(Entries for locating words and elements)

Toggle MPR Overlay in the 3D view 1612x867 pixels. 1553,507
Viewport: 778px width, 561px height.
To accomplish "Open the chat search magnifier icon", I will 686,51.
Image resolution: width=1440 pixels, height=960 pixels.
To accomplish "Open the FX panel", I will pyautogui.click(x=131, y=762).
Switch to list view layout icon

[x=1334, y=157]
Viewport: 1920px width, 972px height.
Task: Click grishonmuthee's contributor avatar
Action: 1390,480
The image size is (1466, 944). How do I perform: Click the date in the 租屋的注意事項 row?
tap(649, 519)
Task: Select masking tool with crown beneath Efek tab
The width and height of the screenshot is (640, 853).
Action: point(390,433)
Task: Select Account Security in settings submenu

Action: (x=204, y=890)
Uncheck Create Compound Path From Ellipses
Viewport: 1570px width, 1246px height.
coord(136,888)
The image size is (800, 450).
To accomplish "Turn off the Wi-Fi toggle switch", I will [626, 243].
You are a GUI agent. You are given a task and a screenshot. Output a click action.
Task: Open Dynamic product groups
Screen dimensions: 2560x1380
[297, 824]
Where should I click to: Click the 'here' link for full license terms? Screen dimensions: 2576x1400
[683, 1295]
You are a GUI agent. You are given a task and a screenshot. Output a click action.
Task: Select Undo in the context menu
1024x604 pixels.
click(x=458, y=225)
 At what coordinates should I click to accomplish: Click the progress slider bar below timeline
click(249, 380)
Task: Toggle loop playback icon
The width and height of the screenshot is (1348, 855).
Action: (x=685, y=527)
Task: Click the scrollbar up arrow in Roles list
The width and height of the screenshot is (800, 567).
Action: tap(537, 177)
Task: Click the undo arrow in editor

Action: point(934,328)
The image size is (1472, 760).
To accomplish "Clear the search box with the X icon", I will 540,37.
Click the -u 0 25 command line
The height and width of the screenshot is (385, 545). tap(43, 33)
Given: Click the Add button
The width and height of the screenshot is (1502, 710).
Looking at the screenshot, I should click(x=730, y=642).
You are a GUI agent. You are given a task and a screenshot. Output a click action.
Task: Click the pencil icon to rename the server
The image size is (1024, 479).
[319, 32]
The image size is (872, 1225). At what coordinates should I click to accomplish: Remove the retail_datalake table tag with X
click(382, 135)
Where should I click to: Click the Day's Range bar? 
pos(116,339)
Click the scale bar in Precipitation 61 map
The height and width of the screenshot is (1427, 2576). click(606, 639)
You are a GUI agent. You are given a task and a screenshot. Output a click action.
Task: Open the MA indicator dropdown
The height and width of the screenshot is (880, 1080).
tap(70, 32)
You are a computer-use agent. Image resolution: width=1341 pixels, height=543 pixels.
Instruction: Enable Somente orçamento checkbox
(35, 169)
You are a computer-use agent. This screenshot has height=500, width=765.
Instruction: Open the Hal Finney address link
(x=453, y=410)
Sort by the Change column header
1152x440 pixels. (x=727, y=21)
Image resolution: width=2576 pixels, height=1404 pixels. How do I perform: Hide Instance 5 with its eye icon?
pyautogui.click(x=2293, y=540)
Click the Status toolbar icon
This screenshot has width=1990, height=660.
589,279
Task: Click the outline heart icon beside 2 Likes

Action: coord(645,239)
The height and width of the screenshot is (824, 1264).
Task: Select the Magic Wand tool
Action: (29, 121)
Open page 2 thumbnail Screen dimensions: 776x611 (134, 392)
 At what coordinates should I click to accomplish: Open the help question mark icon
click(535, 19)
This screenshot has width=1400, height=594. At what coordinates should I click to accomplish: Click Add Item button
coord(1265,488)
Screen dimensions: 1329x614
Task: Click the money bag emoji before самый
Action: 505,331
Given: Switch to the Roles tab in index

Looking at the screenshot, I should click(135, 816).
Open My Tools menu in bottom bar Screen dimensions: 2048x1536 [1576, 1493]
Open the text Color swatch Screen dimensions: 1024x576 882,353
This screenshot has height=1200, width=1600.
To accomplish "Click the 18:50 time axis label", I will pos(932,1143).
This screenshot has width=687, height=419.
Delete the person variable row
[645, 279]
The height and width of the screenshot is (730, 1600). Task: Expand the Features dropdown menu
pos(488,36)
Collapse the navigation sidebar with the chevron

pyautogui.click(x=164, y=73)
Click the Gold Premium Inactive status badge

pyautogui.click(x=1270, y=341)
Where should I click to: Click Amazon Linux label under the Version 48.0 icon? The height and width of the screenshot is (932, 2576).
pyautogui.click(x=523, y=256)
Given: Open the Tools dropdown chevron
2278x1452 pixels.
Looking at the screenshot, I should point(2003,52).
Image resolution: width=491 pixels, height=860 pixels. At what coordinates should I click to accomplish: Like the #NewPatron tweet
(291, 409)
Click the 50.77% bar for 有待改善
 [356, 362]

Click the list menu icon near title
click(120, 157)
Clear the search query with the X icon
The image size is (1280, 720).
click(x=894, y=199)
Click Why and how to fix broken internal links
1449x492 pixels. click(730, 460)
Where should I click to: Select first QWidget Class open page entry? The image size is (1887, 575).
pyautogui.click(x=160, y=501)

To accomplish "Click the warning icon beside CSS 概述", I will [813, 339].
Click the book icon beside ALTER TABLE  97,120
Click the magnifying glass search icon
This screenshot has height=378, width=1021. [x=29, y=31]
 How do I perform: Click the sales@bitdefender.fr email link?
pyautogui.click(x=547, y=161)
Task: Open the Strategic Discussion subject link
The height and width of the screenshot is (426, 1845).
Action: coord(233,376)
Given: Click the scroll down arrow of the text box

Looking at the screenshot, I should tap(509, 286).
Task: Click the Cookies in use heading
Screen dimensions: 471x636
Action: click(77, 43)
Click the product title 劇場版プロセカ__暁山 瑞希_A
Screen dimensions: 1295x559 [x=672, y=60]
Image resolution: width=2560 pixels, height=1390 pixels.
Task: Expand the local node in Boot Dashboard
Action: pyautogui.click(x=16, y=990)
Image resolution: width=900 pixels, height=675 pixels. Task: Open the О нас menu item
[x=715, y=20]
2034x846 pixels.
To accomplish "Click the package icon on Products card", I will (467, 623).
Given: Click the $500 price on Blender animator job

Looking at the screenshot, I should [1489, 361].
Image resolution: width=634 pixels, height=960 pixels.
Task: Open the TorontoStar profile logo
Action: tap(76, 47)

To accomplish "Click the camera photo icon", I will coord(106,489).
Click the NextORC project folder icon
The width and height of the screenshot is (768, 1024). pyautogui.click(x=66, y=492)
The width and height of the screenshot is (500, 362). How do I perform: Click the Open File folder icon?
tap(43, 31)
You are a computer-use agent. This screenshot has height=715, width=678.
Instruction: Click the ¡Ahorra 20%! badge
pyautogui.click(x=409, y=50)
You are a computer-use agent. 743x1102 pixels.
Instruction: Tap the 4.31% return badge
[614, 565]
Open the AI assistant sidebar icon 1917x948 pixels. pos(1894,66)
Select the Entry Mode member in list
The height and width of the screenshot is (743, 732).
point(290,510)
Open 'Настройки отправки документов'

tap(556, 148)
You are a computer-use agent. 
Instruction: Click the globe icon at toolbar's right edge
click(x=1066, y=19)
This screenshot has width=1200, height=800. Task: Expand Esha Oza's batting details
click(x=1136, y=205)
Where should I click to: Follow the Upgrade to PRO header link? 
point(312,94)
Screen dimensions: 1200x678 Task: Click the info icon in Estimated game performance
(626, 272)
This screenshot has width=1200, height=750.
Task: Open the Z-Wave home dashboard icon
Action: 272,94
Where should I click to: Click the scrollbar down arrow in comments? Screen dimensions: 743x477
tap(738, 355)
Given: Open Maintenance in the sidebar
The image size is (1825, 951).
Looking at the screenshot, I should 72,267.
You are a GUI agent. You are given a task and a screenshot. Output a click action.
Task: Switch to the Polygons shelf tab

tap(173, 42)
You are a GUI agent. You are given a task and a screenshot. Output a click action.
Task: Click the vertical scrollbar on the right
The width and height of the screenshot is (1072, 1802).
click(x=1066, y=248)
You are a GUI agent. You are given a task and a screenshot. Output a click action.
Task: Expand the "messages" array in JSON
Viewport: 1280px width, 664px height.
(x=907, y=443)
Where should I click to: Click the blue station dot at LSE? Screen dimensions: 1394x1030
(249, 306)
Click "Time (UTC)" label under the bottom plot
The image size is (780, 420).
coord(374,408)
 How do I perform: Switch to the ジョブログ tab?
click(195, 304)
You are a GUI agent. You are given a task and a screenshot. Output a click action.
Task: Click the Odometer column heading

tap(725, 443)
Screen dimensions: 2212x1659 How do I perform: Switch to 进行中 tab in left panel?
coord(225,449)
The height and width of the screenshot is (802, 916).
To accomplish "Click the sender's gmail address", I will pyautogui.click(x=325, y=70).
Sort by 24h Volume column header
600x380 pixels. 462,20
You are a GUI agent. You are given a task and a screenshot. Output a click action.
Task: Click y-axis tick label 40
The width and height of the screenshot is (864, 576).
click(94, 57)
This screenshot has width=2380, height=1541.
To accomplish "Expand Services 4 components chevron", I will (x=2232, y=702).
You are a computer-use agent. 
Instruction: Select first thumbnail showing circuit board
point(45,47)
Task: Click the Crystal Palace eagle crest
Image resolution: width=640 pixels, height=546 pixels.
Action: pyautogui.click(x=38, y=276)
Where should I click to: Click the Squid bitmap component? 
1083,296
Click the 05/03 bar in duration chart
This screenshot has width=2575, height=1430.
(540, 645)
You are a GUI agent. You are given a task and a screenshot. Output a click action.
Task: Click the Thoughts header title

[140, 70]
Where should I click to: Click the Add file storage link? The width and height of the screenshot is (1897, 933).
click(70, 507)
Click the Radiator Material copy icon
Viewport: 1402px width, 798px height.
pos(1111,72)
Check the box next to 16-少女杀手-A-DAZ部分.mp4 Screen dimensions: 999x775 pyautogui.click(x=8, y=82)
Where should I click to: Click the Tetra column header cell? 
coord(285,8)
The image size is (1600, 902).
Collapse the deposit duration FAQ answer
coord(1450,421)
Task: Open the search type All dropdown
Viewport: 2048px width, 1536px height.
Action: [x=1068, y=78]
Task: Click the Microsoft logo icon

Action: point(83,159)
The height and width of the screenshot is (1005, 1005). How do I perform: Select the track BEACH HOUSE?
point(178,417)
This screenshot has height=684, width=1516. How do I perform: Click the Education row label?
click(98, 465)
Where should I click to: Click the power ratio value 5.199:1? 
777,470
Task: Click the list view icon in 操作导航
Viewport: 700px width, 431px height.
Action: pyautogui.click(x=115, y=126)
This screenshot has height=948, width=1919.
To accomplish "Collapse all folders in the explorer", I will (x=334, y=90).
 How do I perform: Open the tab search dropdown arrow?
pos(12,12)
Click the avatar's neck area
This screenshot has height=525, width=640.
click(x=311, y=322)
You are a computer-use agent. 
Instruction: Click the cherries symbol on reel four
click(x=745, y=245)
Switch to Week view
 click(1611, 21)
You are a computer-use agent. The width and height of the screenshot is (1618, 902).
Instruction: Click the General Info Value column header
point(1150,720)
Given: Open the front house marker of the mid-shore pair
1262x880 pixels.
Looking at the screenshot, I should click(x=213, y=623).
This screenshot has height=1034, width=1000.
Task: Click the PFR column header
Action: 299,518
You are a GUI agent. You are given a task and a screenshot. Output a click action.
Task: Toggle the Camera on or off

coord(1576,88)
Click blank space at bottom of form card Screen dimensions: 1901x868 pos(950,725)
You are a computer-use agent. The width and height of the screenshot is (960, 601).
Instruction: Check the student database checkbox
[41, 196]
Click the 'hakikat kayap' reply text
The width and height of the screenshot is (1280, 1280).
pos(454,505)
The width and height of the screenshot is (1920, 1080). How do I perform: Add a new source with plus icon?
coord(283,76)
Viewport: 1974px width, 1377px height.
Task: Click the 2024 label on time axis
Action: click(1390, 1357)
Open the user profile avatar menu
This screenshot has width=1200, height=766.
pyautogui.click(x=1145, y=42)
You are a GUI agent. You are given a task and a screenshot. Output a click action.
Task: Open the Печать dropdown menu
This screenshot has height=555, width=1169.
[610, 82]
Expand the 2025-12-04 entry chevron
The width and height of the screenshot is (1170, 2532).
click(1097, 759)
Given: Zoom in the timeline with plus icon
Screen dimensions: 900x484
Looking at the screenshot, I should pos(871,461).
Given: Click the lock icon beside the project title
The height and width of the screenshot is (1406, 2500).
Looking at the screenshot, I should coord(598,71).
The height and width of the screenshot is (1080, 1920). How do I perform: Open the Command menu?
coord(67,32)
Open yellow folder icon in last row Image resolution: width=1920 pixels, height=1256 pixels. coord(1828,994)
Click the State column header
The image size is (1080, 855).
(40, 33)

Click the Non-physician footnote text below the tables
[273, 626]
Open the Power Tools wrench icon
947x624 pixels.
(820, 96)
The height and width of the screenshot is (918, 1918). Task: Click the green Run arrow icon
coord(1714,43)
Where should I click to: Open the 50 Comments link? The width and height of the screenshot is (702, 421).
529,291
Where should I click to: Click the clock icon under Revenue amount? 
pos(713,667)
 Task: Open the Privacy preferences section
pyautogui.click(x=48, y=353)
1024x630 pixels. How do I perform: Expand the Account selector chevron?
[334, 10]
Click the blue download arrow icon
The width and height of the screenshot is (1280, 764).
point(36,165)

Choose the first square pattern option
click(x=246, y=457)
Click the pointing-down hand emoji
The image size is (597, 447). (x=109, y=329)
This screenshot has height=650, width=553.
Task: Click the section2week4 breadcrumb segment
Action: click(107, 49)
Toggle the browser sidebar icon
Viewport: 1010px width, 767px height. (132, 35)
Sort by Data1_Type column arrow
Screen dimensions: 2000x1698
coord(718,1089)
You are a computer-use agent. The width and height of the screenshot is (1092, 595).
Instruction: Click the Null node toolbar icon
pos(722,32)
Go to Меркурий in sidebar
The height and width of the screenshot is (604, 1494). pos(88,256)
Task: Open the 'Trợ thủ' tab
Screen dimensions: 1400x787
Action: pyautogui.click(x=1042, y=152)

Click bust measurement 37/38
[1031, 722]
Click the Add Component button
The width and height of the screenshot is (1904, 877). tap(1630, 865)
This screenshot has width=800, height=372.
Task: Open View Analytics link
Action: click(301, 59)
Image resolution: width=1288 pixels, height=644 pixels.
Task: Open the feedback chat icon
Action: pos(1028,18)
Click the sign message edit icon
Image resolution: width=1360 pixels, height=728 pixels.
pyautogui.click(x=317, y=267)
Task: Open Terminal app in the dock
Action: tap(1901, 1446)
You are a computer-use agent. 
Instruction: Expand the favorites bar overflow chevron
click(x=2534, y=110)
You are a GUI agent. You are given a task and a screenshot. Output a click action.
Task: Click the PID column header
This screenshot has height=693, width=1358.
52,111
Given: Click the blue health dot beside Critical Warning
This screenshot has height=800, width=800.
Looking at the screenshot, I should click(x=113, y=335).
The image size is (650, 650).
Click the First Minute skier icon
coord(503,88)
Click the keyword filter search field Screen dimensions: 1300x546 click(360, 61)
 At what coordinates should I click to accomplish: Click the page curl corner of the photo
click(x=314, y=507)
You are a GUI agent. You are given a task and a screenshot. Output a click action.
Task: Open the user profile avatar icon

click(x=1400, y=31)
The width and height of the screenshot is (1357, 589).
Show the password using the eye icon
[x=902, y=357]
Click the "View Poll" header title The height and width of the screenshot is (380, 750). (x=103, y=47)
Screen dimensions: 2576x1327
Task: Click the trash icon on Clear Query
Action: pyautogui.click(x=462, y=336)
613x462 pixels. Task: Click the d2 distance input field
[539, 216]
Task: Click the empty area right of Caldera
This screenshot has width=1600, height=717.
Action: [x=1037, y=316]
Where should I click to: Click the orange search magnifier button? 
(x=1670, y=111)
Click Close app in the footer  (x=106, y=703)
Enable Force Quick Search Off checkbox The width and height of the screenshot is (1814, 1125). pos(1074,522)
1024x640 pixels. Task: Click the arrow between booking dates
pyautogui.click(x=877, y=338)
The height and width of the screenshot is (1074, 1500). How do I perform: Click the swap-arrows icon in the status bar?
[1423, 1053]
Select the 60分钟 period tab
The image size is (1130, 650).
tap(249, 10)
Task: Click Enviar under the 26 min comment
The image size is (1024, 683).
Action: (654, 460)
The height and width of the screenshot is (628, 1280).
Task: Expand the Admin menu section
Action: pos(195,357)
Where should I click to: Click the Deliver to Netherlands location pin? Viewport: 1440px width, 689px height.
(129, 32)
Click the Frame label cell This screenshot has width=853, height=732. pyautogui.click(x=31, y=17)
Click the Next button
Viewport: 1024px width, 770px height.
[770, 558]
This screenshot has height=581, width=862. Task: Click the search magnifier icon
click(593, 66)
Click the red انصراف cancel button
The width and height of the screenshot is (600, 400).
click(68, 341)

What the task requires
Lay out as a numbered list the part of the listing that opens with the line containing "Toggle the browser sidebar icon" and closes with the line containing "pos(722,32)", leaving out any blank lines.

Answer to this exercise
1. Toggle the browser sidebar icon
2. Viewport: 1010px width, 767px height. (132, 35)
3. Sort by Data1_Type column arrow
4. Screen dimensions: 2000x1698
5. coord(718,1089)
6. You are a computer-use agent. The width and height of the screenshot is (1092, 595).
7. Instruction: Click the Null node toolbar icon
8. pos(722,32)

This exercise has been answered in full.